LDaCA Software Tools


A variety of LDaCA open-source tools are available at our GitHub organisation. Highlights include:


Metadata Editor

Crate-O: A tool that allows you to create and update Research Object Crates (RO-Crates) using a web interface, and with metadata spreadsheets. It provides researchers with a relatively simple way to describe their data using the best practices in formal metadata description.

For more information about Crate-O and how to create RO-Crates with the interface, see the Crate-O User Guide.


Data Storage

OCFL-js, a library that implements the Oxford Common File Layout (OCFL): A specification for laying out digital collections on file or object storage. It is designed with long-term preservation principles in mind and does not rely on specialised software. Amongst the benefits of using OCFL with RO-Crate objects are:

  • completeness: a repository can be re-indexed from the files it stores
  • versioning: repositories can make changes to objects and still allow their history to persist

Data Portal and Access API

Oni: A web application that provides indexing, searching and access to secure data repositories following the Arkisto model.

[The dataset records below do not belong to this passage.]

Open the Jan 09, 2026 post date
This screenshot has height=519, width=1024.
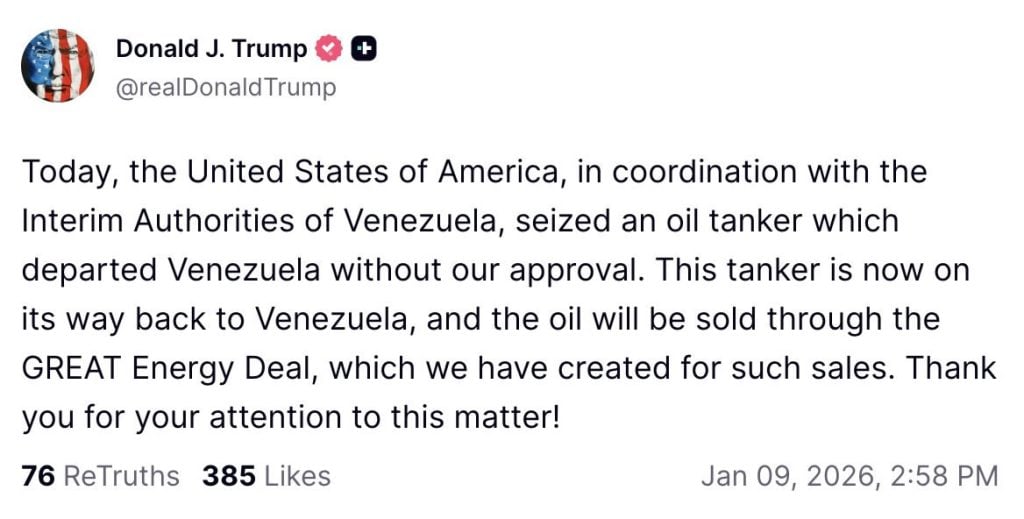pyautogui.click(x=781, y=476)
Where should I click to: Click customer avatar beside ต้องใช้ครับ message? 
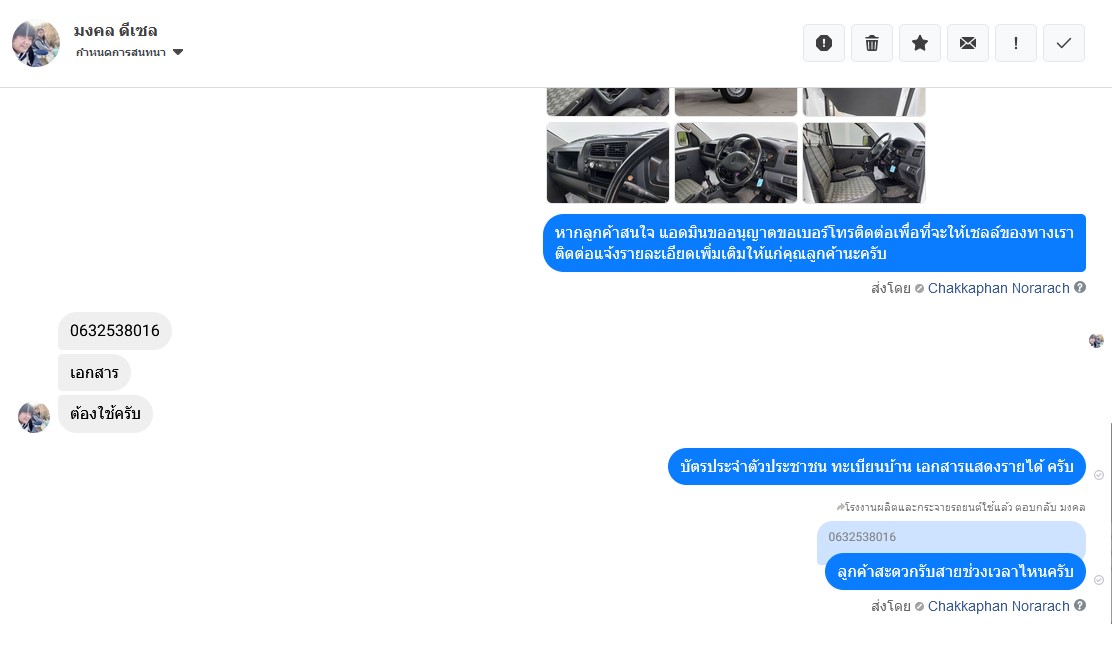click(x=34, y=417)

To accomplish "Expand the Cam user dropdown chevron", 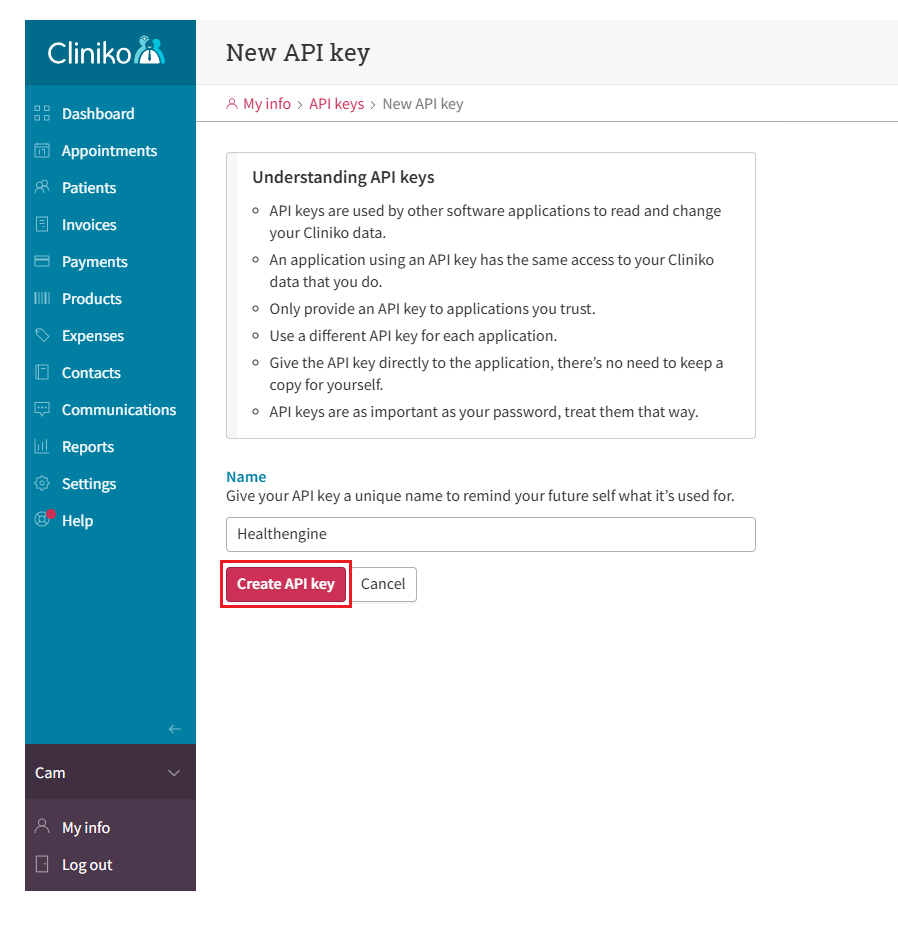I will (x=174, y=773).

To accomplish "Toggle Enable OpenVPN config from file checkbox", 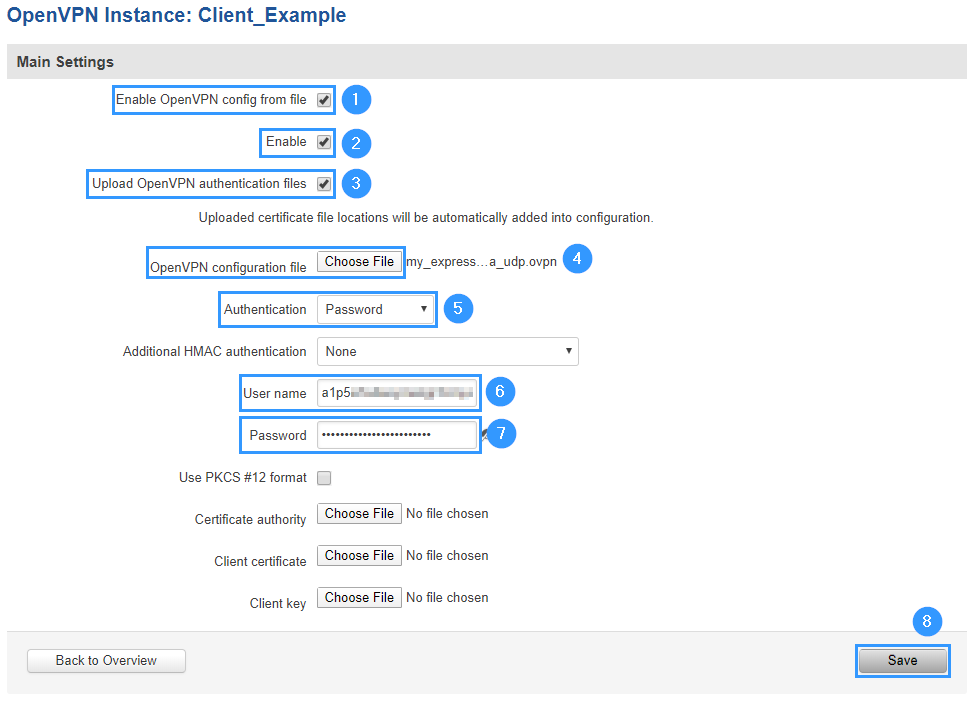I will pos(324,100).
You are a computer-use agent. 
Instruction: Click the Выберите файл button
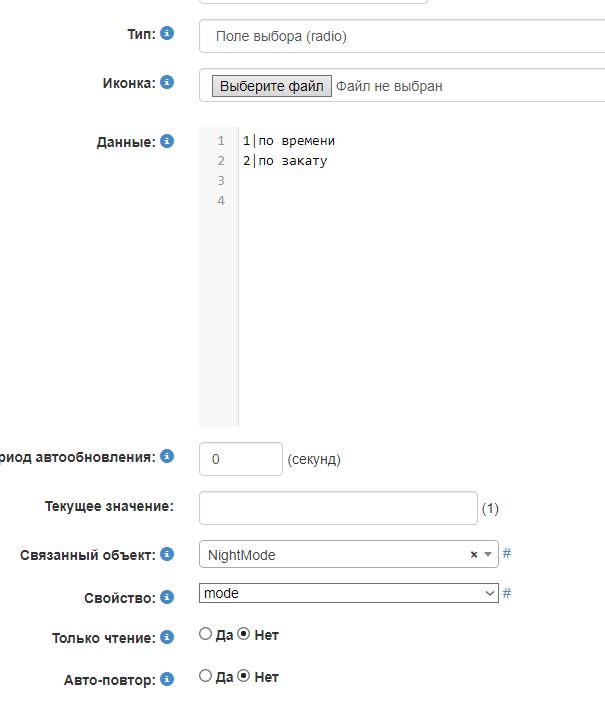(271, 86)
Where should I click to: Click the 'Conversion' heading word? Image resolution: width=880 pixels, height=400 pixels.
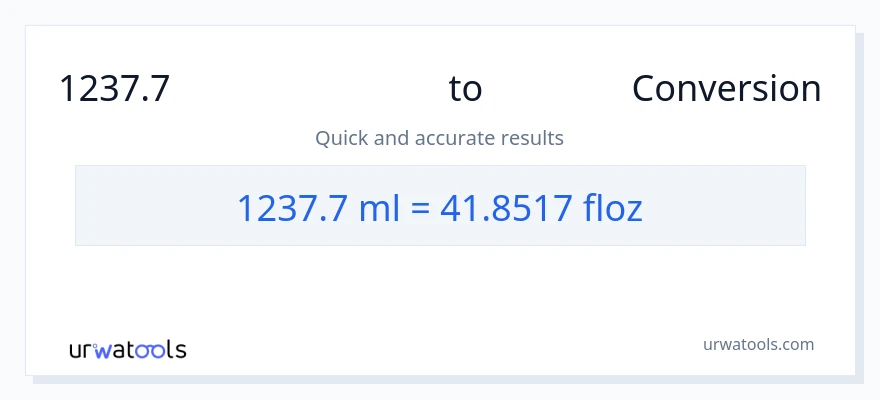pos(726,89)
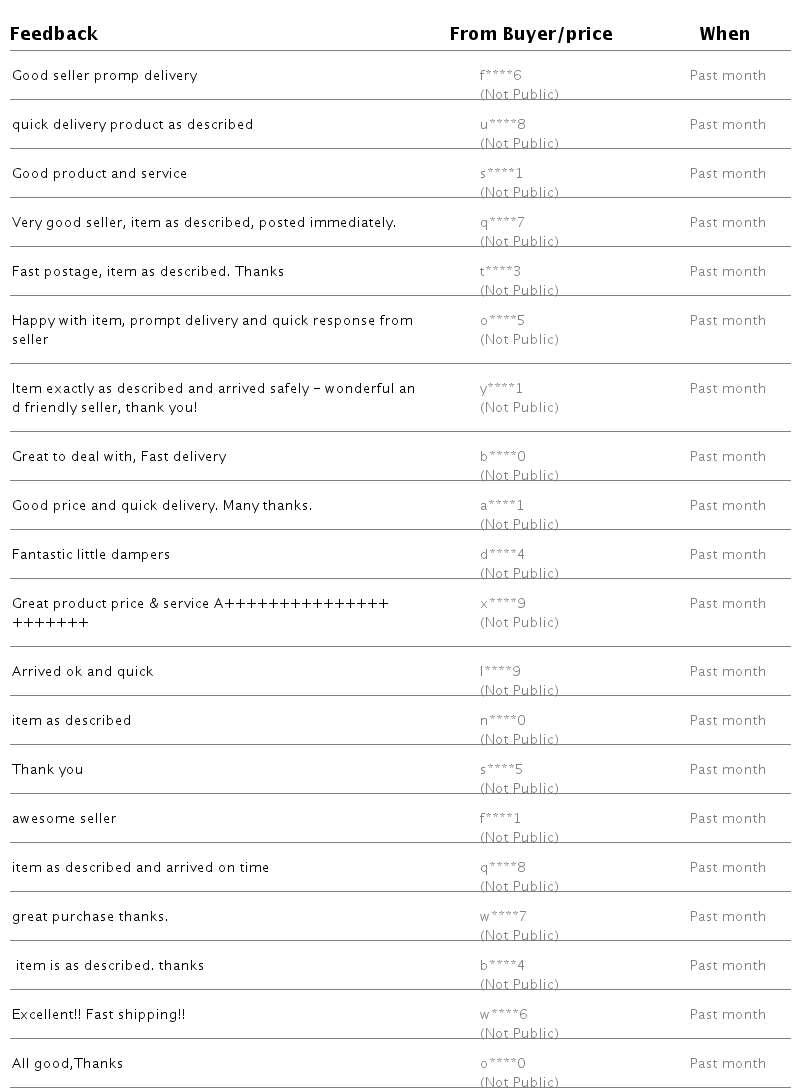800x1088 pixels.
Task: Click 'Past month' beside 'Thank you' feedback
Action: coord(727,770)
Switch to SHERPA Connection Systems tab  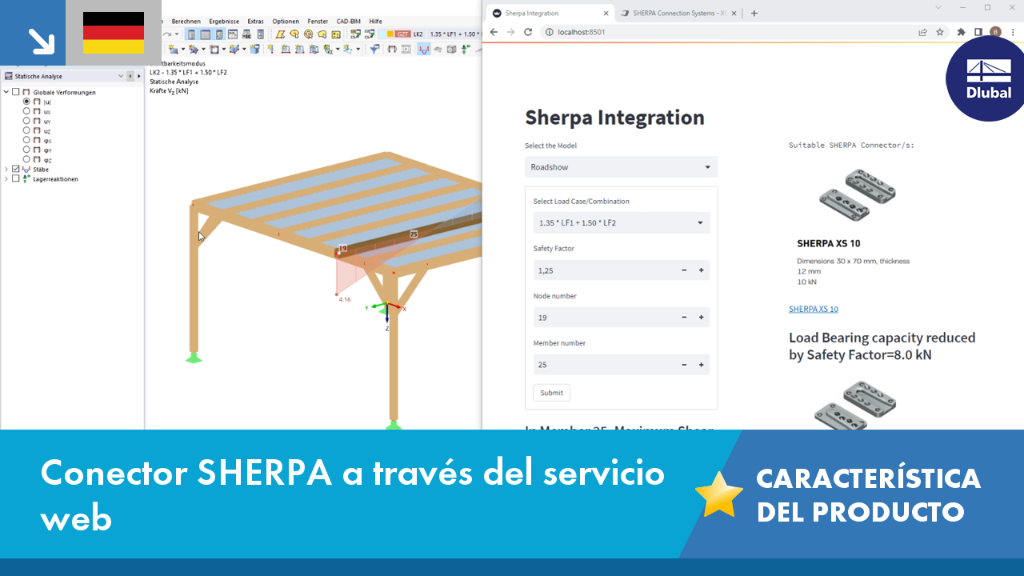[678, 13]
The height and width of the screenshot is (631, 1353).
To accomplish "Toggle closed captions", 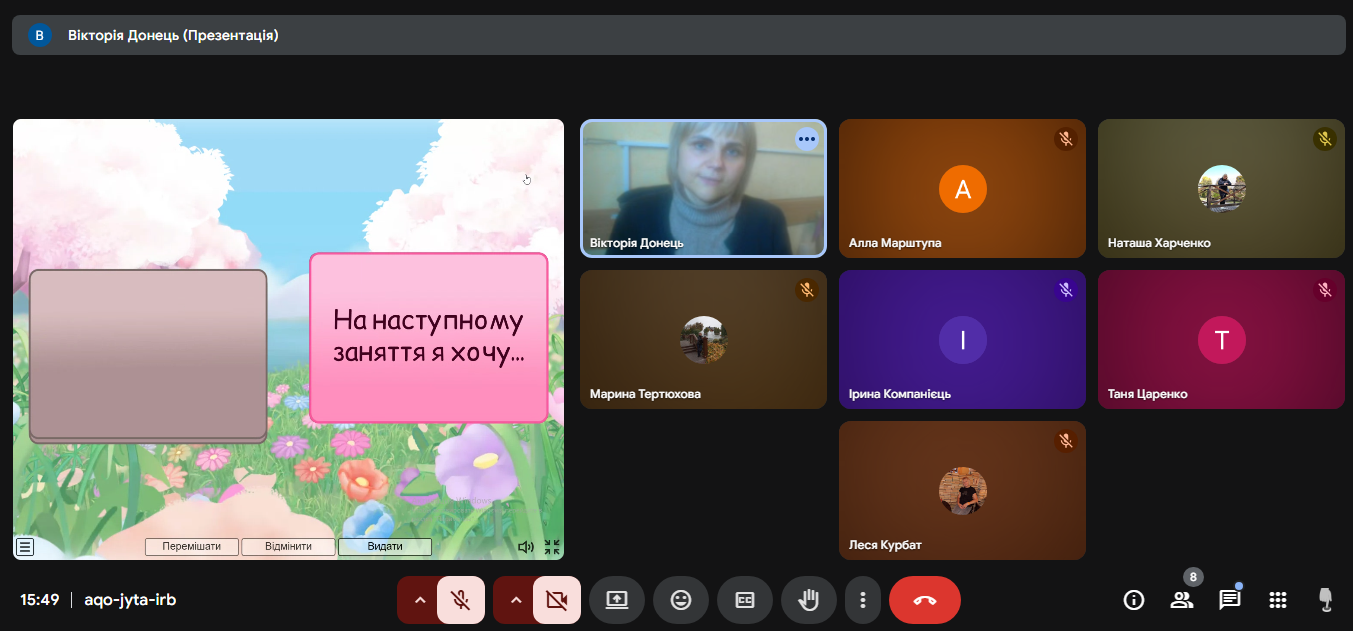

This is used to build the LDaCA Portal: The online interface of the Language Data Commons of Australia where users can discover and access language collections.


Tools developed in the project

Sydney Informatics Hub / Sydney Corpus Lab

  • Document Similarity: A tool that identifies identical and similar text in a corpus.
  • Quotation Tool: A tool to extract quotes and other useful information from a newspaper article/corpus.
  • Semantic Tagger: A tool used to tag a text/corpus so you can extract token level semantic tags from the tagged texts.
  • Keywords Analysis: A tool to analyse words in a collection of corpora and identify whether certain words are over or under-represented in a particular corpus.
  • Discursis: A conversational analysis and visualisation tool.
  • Concordancer: A concordancing tool that demos how to analyse turn-taking pairs in a concordancer.

University of Queensland

  • Image Dataset Explorer: A tool that embeds images from a zip file using off the shelf image embeddings, then creates a static HTML visualisation for browsing/exploring clusters and relations.

Language Technology & Data Analysis Laboratory (LADAL) Tools

  • Shiny Tools: Fully graphical, point-and-click applications built with R Shiny.
    • FileRenamer: Batch rename plain-text files
    • TextCleaner: Remove and replace text elements with regex
    • POSTagger: Part-of-speech tagging & dependency parsing in 65+ languages
    • WordFinder: Keyword-in-context concordancing
    • KeywordExtractor: Keyness analysis vs. a reference corpus
    • WordWebber: Word co-occurrence network visualisation
    • SentimentExplorer: NRC word-emotion sentiment analysis
    • CollocationCalculator: Collocation association measures
    • TopicDetector: Unsupervised & seeded LDA topic modelling
  • Jupyter Notebook Tools: Interactive R notebooks that run in a JupyterLab environment in a browser.
    • Concordance Explorer: KWIC concordances — find any word or phrase in context
    • Text Cleaner: Remove or replace words, tags, URLs and patterns
    • Part-of-Speech Tagger: POS tagging and dependency parsing in 65+ languages
    • Collocation Analyser: Association measures showing which words attract each other
    • Keyword Finder: Over- and under-represented words vs. a reference corpus
    • Network Visualiser: Network graphs from structured edge-list data
    • Topic Explorer: LDA topic discovery across text collections
    • Sentiment Explorer: Polarity scoring and eight basic emotion categories (NRC lexicon)

Australian National University

  • ELAN Replacer: A tool that enables context dependent search and replace functionality across a folder of ELAN files.
  • ELAN Annotation Splitter: A tool that can split ELAN annotations.
  • ELAN Inventory: A web application that summarises ELAN files and compiles configuration files to create an ANNIS corpus.
  • ELAN Commander: A web application that finds unwanted characters in ELAN annotations.
  • Anonymising ELAN Files: A tool that anonymises the content of ELAN files.
  • ELAN Audio Segmentation: A tool which takes an audio or video file as input and creates a ELAN file with empty annotations wherever a voice is heard in the audio.

University of Melbourne

  • Lameta: Added an RO-Crate output option for this metadata tool.